The Opposition Spokesperson on Education and Training, Dr Angela Brown-Burke, is imploring the Government to tackle the wave of violence involving children, which is affecting schools across the island.
According to Brown-Burke, who was speaking in a video release, the current situation elevates the problem from just being an issue that needs to be tackled by individual schools, to one that requires a policy direction from the Ministry of Education and Youth (MOEY).
“Given the spate of violent activities, I believe that it has now moved from being an issue that is addressed at a school level, school by school. I believe that it has to be brought now to a higher level at the Ministry of Education, at the Government, so that a formal, coordinated programme can be worked out, using data that is emerging from the incidences that we have seen,” said Brown-Burke.
Since the restarting of partial face-to-face classes in January and the full resumption some time later, several videos have been circulating on social media showing schoolchildren involved in fights and other anti-social activities.
Two schoolboys were also killed recently. William Knibb Memorial High School’s daCosta Cup football goalkeeper, Kamal Hall, was stabbed on the school premises by a schoolmate, while Papine High’s Kenuth Williams was shot and killed in a robbery off the school compound on Liguanea Avenue in St Andrew.
Another student was stabbed at Excelsior High School in St Andrew. That latter incident was reportedly done by another pupil at the institution last Wednesday outside the school’s front gate, with the injured student being subsequently treated at hospital.
According to Brown-Burke, the Government’s action, through the Ministry of Education, needs to include adequate resources to identify the root causes of the problem, and then solve the problem.
“Included in the coordinated programme from the ministry has to be enough school nurses, psychologists, social workers and other individuals who can help to understand, identify, analyse and deal with the issues that we are seeing the children presenting with,” said Brown-Burke.

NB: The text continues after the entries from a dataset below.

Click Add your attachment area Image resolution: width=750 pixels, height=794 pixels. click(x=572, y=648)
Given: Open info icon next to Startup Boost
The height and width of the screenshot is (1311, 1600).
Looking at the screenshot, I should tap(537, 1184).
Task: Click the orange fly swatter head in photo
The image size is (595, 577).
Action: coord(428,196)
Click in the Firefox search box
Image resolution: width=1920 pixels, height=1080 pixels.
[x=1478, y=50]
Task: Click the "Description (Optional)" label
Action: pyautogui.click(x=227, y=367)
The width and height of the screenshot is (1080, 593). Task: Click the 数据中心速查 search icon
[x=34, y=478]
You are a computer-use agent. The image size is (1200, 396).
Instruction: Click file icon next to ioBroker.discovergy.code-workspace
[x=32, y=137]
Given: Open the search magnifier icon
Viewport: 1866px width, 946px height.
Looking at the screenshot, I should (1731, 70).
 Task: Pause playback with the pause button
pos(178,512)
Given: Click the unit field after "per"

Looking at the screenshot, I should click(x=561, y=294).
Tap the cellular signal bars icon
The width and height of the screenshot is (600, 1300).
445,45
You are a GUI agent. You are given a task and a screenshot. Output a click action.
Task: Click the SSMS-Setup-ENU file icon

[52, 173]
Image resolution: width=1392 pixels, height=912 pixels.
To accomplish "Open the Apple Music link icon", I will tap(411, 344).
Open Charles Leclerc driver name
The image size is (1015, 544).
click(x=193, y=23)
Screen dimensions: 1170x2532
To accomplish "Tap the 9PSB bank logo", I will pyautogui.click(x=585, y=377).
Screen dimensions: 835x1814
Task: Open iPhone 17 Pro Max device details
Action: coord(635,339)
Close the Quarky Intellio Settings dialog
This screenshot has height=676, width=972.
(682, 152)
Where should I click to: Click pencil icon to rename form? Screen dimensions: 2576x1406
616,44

She opined that this is especially needed to return schools to being safe places for children, as she said many homes and communities are not safe environments for the nation’s children.
“What is clear is that it is now making schools unsafe in so many ways, and there are parents, because some have said that to me, that they (are) wondering whether schools are a safe place for their children.
“We have to ensure that we keep the schools as a safe place, and the ministry has to give some guidance template and some kind of direction to help the schools in making sure that they are able to do that,” said Brown-Burke.
She believes that the ministry’s actions should also involve parents, churches, communities and civic organisations working together as partners to solve the overall problem.